→ **Supplied passage**
Hello guys, this time I have a mechanical problem. See this picture

Given that :
• The purple block is not move.
• $M_{A} < M_{B}$
• Gravitational acceleration = $g$
• The kinetic frictional cooficient = $\mu _k$

1. If the block move to down, determine the acceleration and the string tension.

Hold on guys !!!
Stop on this line !!!
Do it by yourself before you look the key answer and the solution

Number 1

$a = \frac {(m_{B} - m_{A} . \mu_{k})}{(m_{A} + m_{B})}g$

$T = \frac {m_{A} . m_{B} . (\mu_{k} + 1)} {(m_{A} + m_{B})}g$

Explanation:
First of all, we can divided that system into two dependent systems. See picture below System 1

From system 1, we got :
$\begin{eqnarray*} \Sigma F &=& m_{A} . a \\ T - F_{k} &=& m_{A} . a \\ T - W_{A} . \mu _{k} &=& m_{A} . a \\ T - m_{A} . g . \mu _{k} &=& m_{A} . a \cdots (1) \end{eqnarray*}$ System 2

From system 2, we got :
$\begin{eqnarray*} \Sigma F &=& m_{B} . a \\ W_{B} - T &=& m_{B} . a \\ m_{B} . g - T &=& m_{B} . a \cdots (2) \end{eqnarray*}$

Then, eliminate $(1)$ and $(2)$.

→ **Using the information**
1. Please rewrite the block problem post, starting with "Hello guys, this" and going on through "the string tension.", with "violet block" in place of "purple block".
2. In the block problem post, into how many systems does the explanation divide the setup?

Dataset entries
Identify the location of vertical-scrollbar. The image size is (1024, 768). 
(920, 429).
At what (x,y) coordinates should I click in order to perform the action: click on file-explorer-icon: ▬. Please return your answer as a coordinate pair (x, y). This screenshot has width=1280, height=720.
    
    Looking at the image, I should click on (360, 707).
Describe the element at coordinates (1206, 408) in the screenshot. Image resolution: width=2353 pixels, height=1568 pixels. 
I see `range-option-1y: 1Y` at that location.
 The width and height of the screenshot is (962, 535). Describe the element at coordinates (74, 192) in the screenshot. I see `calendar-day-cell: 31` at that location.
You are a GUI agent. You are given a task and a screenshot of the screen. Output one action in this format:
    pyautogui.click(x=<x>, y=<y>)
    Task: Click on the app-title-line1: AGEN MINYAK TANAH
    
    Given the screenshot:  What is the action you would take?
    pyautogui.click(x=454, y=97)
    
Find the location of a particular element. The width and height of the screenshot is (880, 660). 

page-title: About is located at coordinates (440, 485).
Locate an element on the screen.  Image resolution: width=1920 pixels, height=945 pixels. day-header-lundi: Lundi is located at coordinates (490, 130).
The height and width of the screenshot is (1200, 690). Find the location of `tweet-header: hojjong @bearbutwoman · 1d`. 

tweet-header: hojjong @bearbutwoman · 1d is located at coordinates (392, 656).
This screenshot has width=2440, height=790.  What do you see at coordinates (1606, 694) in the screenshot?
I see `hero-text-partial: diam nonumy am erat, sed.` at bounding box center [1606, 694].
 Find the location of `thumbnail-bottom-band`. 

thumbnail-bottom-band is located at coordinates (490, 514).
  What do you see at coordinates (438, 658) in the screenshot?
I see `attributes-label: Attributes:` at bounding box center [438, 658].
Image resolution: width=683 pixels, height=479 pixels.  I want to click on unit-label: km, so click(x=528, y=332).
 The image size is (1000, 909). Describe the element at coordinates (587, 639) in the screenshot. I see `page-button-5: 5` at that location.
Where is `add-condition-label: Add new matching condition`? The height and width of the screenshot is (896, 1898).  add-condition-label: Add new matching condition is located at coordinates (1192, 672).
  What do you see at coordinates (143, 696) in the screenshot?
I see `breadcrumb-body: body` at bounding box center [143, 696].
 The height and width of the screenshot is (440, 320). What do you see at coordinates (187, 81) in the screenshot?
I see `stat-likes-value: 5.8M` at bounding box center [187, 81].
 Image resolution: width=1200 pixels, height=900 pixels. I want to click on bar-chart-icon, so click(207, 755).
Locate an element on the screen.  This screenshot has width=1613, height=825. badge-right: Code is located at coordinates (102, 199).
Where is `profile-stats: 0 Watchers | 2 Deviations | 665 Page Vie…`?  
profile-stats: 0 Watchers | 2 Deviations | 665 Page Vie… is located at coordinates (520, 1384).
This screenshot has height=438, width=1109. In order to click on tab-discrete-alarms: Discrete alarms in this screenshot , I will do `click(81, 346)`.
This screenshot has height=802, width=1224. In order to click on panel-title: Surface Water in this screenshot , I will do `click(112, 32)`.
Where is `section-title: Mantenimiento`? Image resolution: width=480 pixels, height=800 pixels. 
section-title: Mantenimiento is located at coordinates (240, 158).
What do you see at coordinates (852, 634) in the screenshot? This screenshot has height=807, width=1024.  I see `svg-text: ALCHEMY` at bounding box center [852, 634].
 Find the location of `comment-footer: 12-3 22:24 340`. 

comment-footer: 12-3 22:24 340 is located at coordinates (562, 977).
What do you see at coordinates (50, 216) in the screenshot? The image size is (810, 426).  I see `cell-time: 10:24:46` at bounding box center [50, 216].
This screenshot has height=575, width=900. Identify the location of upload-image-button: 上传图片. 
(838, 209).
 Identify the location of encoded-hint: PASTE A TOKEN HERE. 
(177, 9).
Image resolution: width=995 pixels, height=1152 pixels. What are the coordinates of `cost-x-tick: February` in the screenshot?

→ **Expected results**
1.
Hello guys, this time I have a mechanical problem. See this picture

Given that :
• The violet block is not move.
• $M_{A} < M_{B}$
• Gravitational acceleration = $g$
• The kinetic frictional cooficient = $\mu _k$

1. If the block move to down, determine the acceleration and the string tension.

2. Two dependent systems.